Le misure restrittive sono state applicate nei confronti di otto persone identificate a vario titolo per aver commesso reati di vario genere, dal furto con destrezza alla truffa del gioco delle “tre campanelle”.
Borseggiatori latinos
Un primo intervento è stato effettuato in Largo Gaetana Agnesi durante un servizio antiborseggio mirato. Due cittadini cileni di 25 e 22 anni sono stati sorpresi e arrestati in flagranza subito dopo aver sottratto con destrezza lo zaino a un turista tedesco.

La refurtiva, contenente uno smartphone, carte di credito e oggetti personali, è stata interamente recuperata e riconsegnata al proprietario. Per i due giovani è scattato immediatamente l’ordine di allontanamento dalle zone monumentali sottoposte a speciale protezione.

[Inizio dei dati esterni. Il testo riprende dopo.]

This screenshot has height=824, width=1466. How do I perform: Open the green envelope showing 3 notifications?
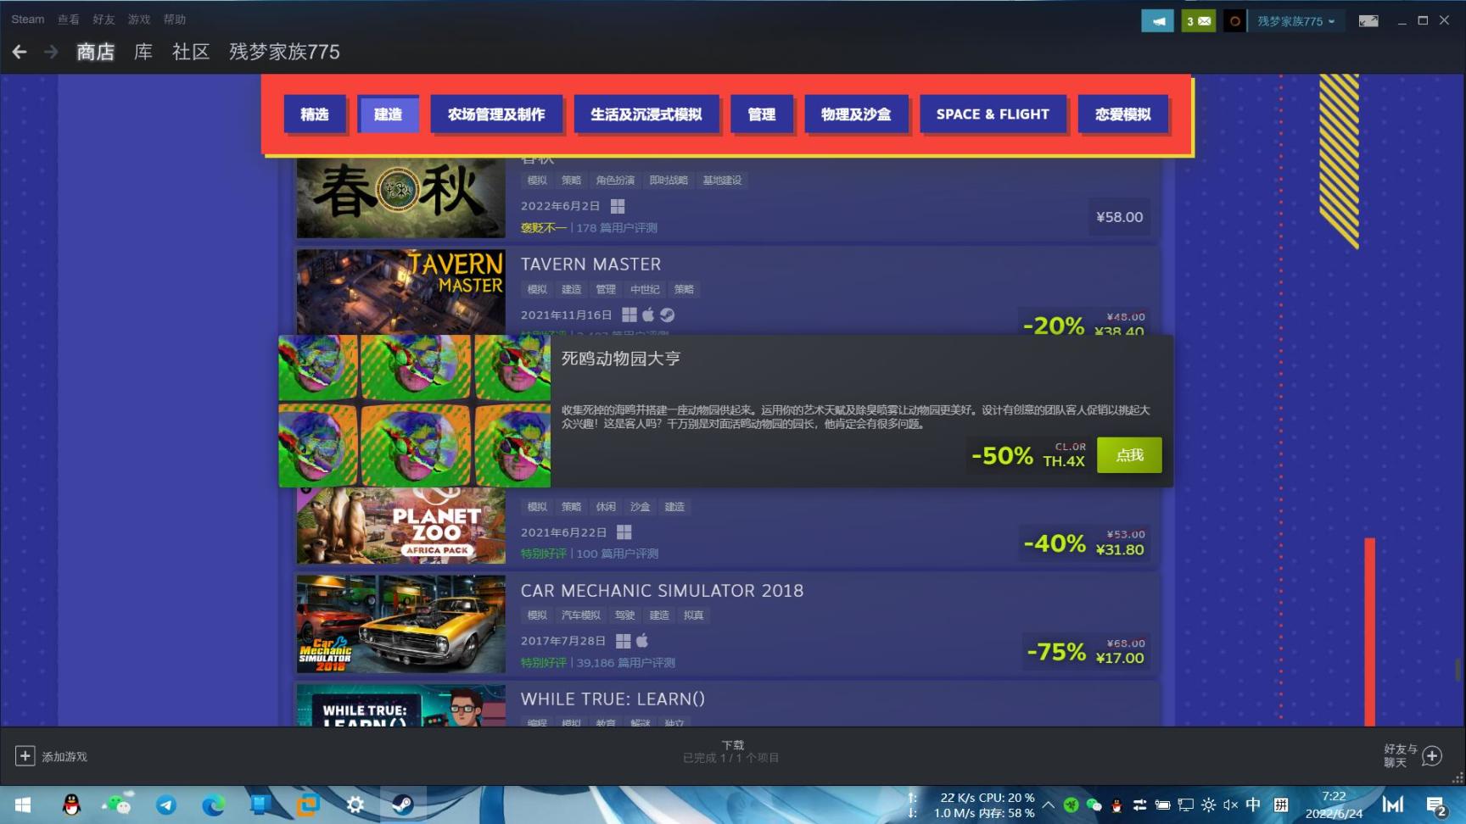point(1198,19)
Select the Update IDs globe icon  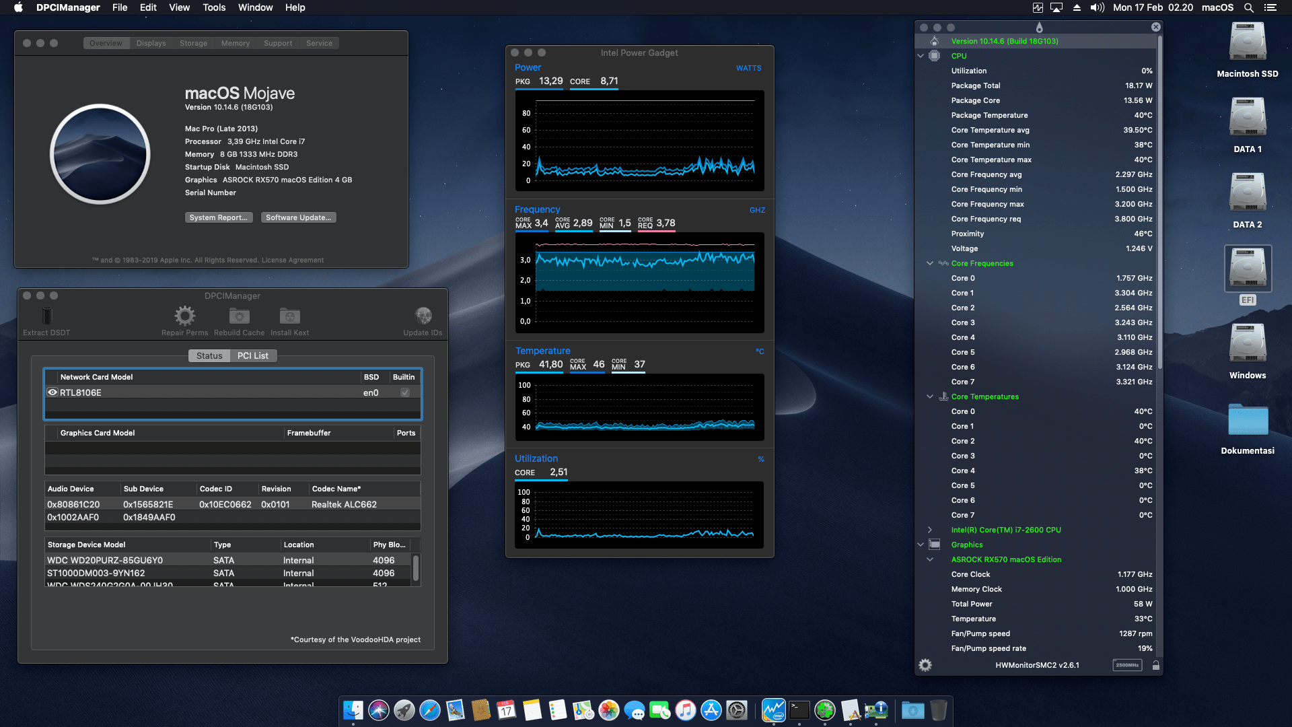pos(423,316)
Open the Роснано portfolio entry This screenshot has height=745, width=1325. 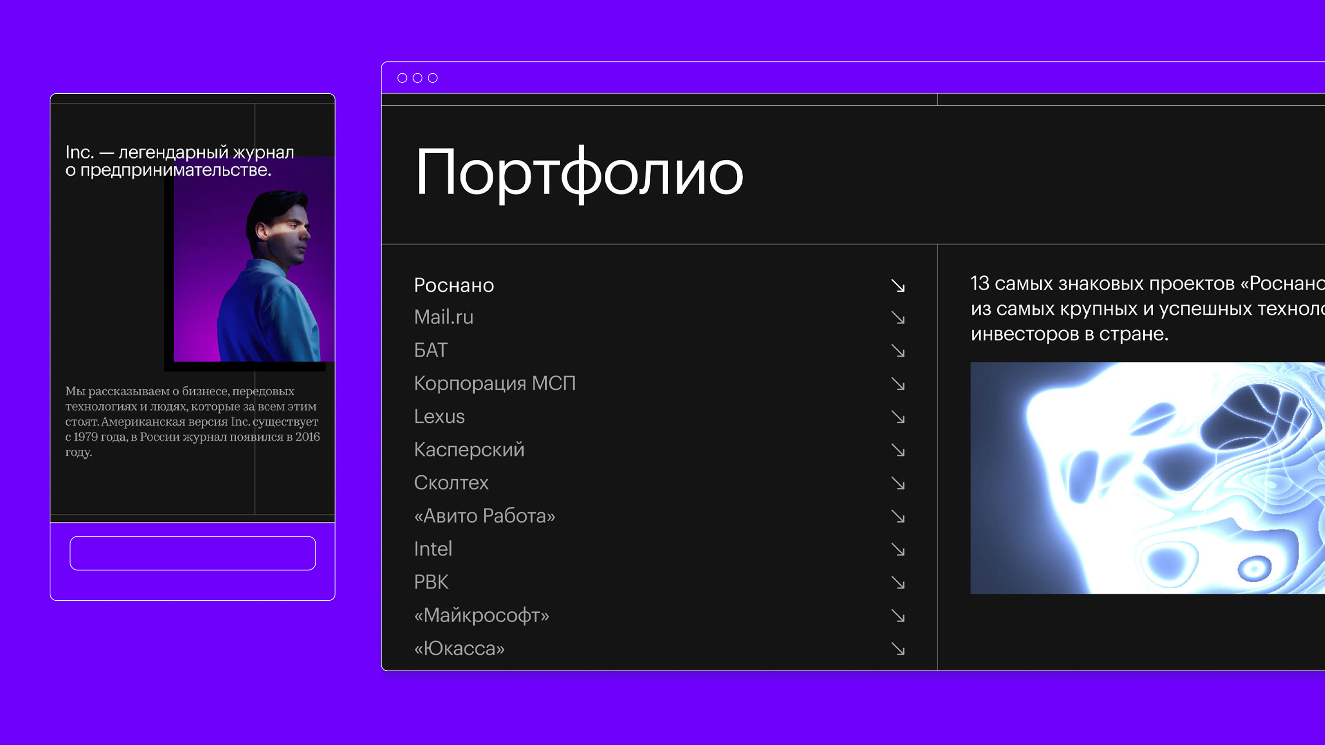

Poco distante, lungo via dei Fori Imperiali, i militari hanno interrotto la classica truffa d’azzardo nota come “gioco delle tre campanelle“.

Repressione del gioco d’azzardo
Sei cittadini romeni sono stati denunciati a vario titolo per truffa in concorso ed esercizio abusivo di gioco d’azzardo: il gruppo operava con ruoli ben definiti tra croupier, finti scommettitori per attirare i passanti e vedette pronte a dare l’allarme. Oltre alle denunce e alle notifiche di allontanamento, per uno degli indiziati è scattato anche il foglio di via obbligatorio con divieto di ritorno nel Comune di Roma.

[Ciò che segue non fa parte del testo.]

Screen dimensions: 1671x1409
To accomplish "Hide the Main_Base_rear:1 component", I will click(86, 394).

Questi primi interventi dimostrano la versatilità e la determinazione della nuova misura di sicurezza urbana.
L’obiettivo delle autorità è contrastare in modo sistematico condotte eterogenee che rischiano di compromettere la godibilità e la sicurezza dei visitatori che vengono ad ammirare un patrimonio storico unico al mondo. I controlli dei Carabinieri proseguiranno regolarmente per garantire la tutela di residenti e visitatori anche nei prossimi giorni.
E’ opportuno ricordare che qualsiasi persona denunciata, fermata, arrestata, indagata ovvero rinviata a giudizio in ogni stato e grado del procedimento penale deve essere considerata innocente sino alla pronuncia di una sentenza definitiva nei suoi confronti.